Metsä Board’s performance is likely to be challenged over the next 12-18 months in meeting the threshold set for the Baa2 rating category. The company, a significant exporter to the US, is also vulnerable to the ongoing uncertainty around US import tariffs.
After a period of strong earnings growth, with Moody’s adjusted EBITDA increasing by 121% from 2019-2022 to €611 million, Metsä Board has seen a substantial decline in EBITDA since 2022. This downturn was more severe and extended than anticipated. In 2024, Moody’s adjusted EBITDA decreased by 20% due to lower paperboard prices, increased wood costs, political strikes in Finland, and a reduced earnings contribution from associated company Metsä Fibre.
The negative trend in earnings and cash flow persisted into the first quarter of 2025, despite a higher contribution from Metsä Fibre and lower energy and chemical costs.
Despite expectations of positive contributions from capacity investments made at the Husum and Kemi mills during 2021 – 2023, related costs are likely to impact 2025 results. Metsä Board is not expected to meet the Baa2 rating category expectations in the near term.
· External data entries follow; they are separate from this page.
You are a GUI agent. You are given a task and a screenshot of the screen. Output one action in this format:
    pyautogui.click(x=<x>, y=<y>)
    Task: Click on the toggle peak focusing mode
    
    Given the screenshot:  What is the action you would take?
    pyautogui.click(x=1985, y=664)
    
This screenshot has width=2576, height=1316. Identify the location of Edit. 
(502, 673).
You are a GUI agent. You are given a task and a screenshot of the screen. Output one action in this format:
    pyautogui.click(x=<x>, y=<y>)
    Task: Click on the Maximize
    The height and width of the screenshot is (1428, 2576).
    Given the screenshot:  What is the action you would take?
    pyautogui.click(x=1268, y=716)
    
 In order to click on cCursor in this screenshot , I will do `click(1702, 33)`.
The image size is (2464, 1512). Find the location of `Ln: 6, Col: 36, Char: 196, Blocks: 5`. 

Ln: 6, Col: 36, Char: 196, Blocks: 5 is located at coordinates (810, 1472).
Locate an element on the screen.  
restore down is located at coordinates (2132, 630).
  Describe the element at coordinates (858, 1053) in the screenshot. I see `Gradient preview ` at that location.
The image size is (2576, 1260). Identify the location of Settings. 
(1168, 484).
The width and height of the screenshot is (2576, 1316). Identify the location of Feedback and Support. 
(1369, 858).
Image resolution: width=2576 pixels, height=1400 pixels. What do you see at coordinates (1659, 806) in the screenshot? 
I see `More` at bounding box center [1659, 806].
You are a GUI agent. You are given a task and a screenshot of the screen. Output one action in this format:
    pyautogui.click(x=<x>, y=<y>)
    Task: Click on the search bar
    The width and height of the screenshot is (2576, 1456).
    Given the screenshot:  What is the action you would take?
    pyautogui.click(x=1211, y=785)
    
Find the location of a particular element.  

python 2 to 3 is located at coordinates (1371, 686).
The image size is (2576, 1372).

However, the company’s liquidity position is expected to remain strong, with no further dividend distribution projected for 2025 following a €25 million payment in Q1 2025.
Metsä Board’s market leadership in high-quality, fresh fibre paperboard packaging in Europe, its good level of vertical integration into energy and pulp, growing demand from largely non-cyclical end-markets, and its integration into the wider Metsä Group, are primary supports for its rating.
However, the rating is limited by its modest size and lower product diversification compared to most Investment Grade rated peers in paper packaging, a financial policy that allowed net leverage to increase up to 3.4x in Q1 2025, and a lack of rating commitment.
The negative outlook reflects concerns that management will be challenged to improve profitability and free cash flow within the next 12-18 months to a level required to uphold the current rating category. The company’s high exposure to the US market, which accounted for 22% of revenue in 2024, and the current uncertainty around import tariffs, are expected to create margin pressure.
Positive rating pressure could emerge if Metsä Board achieves further significant improvements in its business profile, scale and diversification, and if it meets certain financial benchmarks. Conversely, negative rating pressure could arise if the company fails to meet these benchmarks on a sustained basis.